Open-Universe Indoor Scene Generation using LLM Program Synthesis and Uncurated Object Databases
Rio Aguina-Kang, Maxim Gumin, Do Heon Han, Stewart Morris, Seung Jean Yoo, Aditya Ganeshan, R. Kenny Jones, Qiuhong Anna Wei, Kailiang Fu, Daniel Ritchie
TL;DR
The paper introduces an open-universe indoor scene generation framework that combines LLM-driven DSL program synthesis, gradient-based scene layout optimization, and vision-language model-guided retrieval of unannotated 3D meshes. By representing scenes as declarative programs and solving their induced constraint problems, the approach overcomes the need for large curated 3D datasets and supports arbitrary object categories. The system demonstrates superior performance to prior closed-universe methods and LayoutGPT in open-universe generation, and includes thorough ablations and timing analyses.

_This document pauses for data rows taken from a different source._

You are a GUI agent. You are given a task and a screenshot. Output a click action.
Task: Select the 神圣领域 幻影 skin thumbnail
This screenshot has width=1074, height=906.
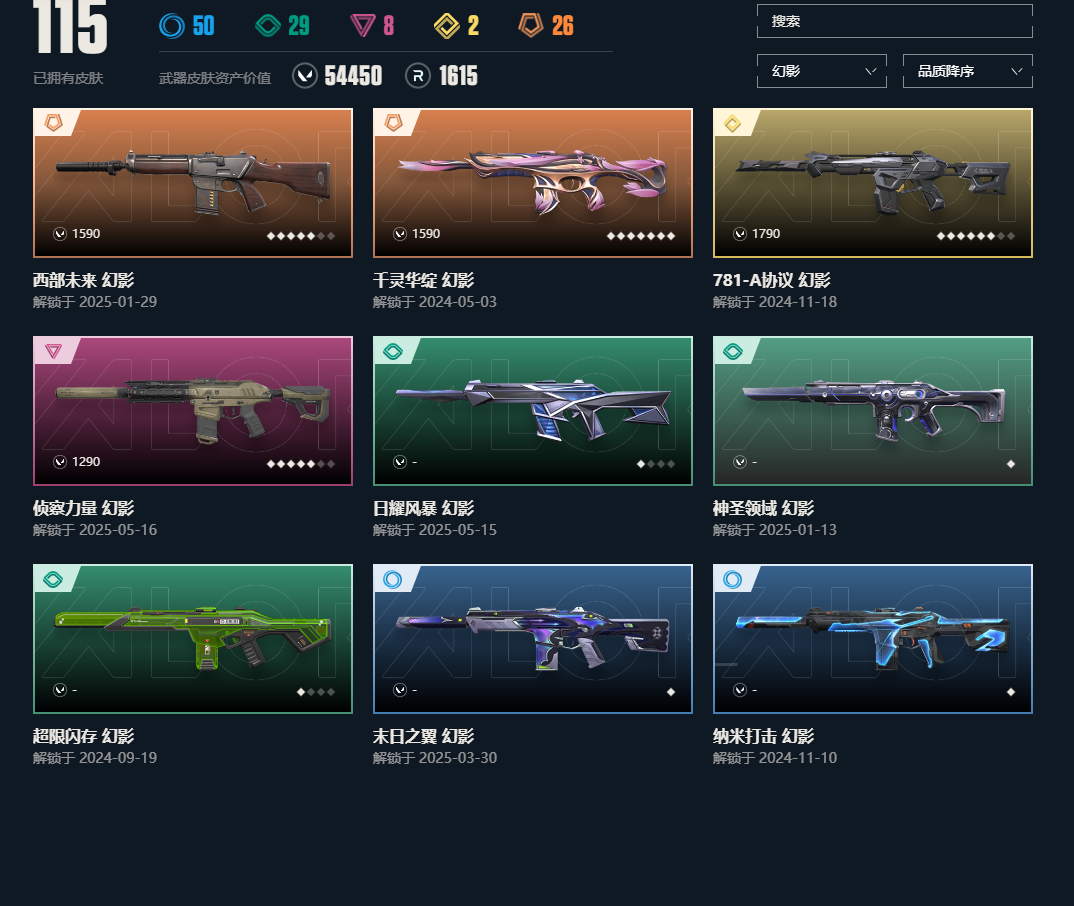click(872, 411)
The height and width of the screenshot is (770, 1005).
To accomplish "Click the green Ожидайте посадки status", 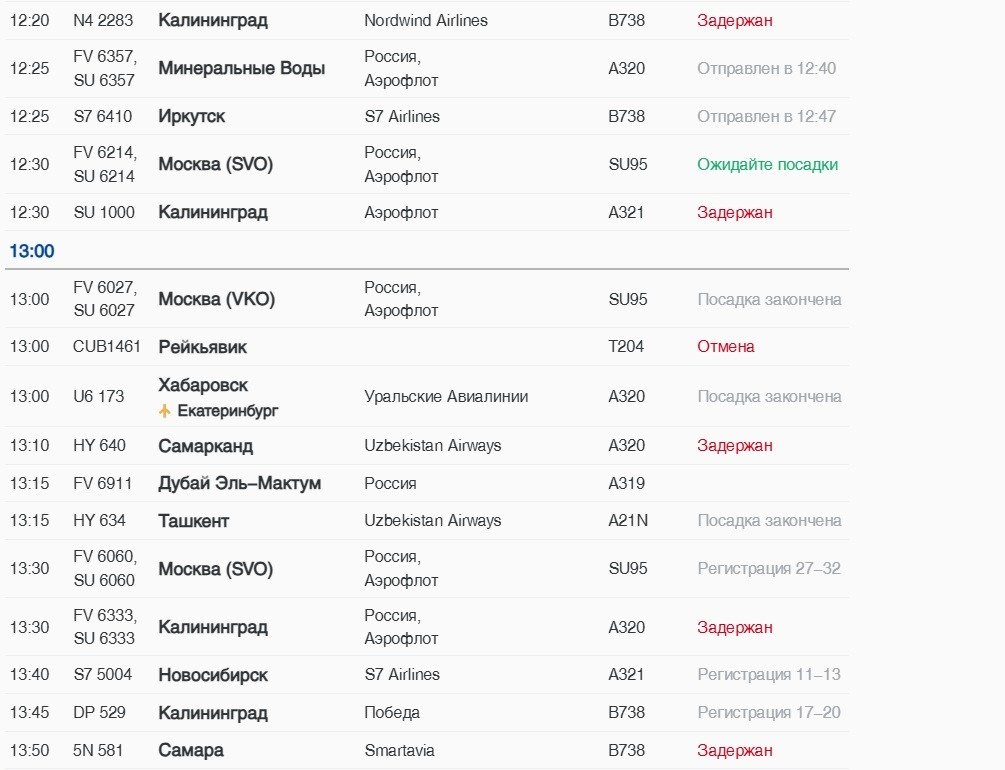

It also presents a practical retrieval/orientation pipeline that handles category accuracy and object sizing from massive, unstructured mesh databases, enabling flexible, editable scene generation for design and simulation applications.
Abstract
We present a system for generating indoor scenes in response to text prompts. The prompts are not limited to a fixed vocabulary of scene descriptions, and the objects in generated scenes are not restricted to a fixed set of object categories -- we call this setting indoor scene generation. Unlike most prior work on indoor scene generation, our system does not require a large training dataset of existing 3D scenes. Instead, it leverages the world knowledge encoded in pre-trained large language models (LLMs) to synthesize programs in a domain-specific layout language that describe objects and spatial relations between them. Executing such a program produces a specification of a constraint satisfaction problem, which the system solves using a gradient-based optimization scheme to produce object positions and orientations. To produce object geometry, the system retrieves 3D meshes from a database. Unlike prior work which uses databases of category-annotated, mutually-aligned meshes, we develop a pipeline using vision-language models (VLMs) to retrieve meshes from massive databases of un-annotated, inconsistently-aligned meshes. Experimental evaluations show that our system outperforms generative models trained on 3D data for traditional, closed-universe scene generation tasks; it also outperforms a recent LLM-based layout generation method on open-universe scene generation.